**WHAT THE TASK ASKS:**
Reproduce exactly the lines from the top of the records below through the line holding "The height and width of the screenshot is (1085, 1080).".

**TASK INPUT:**
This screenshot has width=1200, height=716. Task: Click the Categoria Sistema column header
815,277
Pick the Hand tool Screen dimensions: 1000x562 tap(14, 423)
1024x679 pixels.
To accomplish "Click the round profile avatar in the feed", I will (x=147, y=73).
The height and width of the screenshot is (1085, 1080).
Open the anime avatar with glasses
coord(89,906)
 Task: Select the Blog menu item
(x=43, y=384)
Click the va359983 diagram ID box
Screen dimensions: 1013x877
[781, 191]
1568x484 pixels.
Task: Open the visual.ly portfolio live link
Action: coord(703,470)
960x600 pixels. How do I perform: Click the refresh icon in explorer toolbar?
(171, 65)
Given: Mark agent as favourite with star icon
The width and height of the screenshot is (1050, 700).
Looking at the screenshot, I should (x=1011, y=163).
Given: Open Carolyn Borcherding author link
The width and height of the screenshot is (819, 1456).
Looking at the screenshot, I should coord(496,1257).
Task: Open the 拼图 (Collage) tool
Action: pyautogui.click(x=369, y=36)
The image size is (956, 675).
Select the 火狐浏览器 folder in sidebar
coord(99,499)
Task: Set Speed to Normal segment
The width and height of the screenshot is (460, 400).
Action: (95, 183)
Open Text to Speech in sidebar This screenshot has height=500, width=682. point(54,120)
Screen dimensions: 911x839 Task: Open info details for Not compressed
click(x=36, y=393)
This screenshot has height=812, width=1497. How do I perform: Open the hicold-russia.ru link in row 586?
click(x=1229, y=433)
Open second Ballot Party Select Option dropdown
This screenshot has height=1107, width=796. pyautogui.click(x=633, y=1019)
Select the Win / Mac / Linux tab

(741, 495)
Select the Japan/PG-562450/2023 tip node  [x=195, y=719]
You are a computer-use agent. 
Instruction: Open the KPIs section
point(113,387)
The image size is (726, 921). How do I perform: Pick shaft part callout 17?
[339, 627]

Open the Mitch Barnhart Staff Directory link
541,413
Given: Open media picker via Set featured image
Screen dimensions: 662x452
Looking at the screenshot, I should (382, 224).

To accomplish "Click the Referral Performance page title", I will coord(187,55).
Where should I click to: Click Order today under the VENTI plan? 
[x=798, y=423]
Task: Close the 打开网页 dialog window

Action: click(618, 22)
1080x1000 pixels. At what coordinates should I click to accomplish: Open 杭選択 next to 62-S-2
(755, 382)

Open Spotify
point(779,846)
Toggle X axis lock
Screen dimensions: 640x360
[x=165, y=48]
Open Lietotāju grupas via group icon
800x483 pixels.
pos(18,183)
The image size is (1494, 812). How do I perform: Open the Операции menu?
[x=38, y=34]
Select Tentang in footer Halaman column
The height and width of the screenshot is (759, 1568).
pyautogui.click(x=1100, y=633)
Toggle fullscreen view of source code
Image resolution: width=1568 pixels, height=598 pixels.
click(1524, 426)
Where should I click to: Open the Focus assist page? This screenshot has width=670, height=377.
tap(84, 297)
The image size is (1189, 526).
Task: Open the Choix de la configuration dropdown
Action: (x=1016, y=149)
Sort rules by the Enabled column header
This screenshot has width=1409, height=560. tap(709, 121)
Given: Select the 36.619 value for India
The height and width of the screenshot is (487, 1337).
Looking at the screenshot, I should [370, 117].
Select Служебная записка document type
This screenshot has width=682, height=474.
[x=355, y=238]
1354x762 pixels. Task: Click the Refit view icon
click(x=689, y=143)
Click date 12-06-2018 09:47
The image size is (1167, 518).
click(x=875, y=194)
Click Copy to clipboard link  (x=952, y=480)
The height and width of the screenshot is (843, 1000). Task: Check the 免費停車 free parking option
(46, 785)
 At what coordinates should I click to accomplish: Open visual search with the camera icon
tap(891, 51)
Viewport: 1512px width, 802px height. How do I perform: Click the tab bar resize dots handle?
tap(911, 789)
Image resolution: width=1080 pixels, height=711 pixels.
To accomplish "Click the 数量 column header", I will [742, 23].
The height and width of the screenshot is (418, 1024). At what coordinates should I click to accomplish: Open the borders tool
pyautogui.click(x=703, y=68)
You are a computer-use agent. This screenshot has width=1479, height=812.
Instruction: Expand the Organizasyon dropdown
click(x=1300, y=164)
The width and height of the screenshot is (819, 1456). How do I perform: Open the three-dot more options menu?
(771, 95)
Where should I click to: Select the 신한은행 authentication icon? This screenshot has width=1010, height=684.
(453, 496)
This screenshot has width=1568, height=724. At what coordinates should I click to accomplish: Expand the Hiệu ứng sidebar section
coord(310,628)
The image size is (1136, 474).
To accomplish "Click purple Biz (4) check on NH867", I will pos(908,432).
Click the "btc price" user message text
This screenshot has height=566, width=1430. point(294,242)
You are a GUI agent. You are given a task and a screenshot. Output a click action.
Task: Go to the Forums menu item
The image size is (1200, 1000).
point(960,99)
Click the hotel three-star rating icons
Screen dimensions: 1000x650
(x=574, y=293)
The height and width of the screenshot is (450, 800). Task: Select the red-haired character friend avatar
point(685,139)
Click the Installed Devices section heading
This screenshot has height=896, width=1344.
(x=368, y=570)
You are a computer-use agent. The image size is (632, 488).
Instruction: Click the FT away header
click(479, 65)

**THE ANSWER:**
This screenshot has width=1200, height=716. Task: Click the Categoria Sistema column header
815,277
Pick the Hand tool Screen dimensions: 1000x562 tap(14, 423)
1024x679 pixels.
To accomplish "Click the round profile avatar in the feed", I will (x=147, y=73).
The height and width of the screenshot is (1085, 1080).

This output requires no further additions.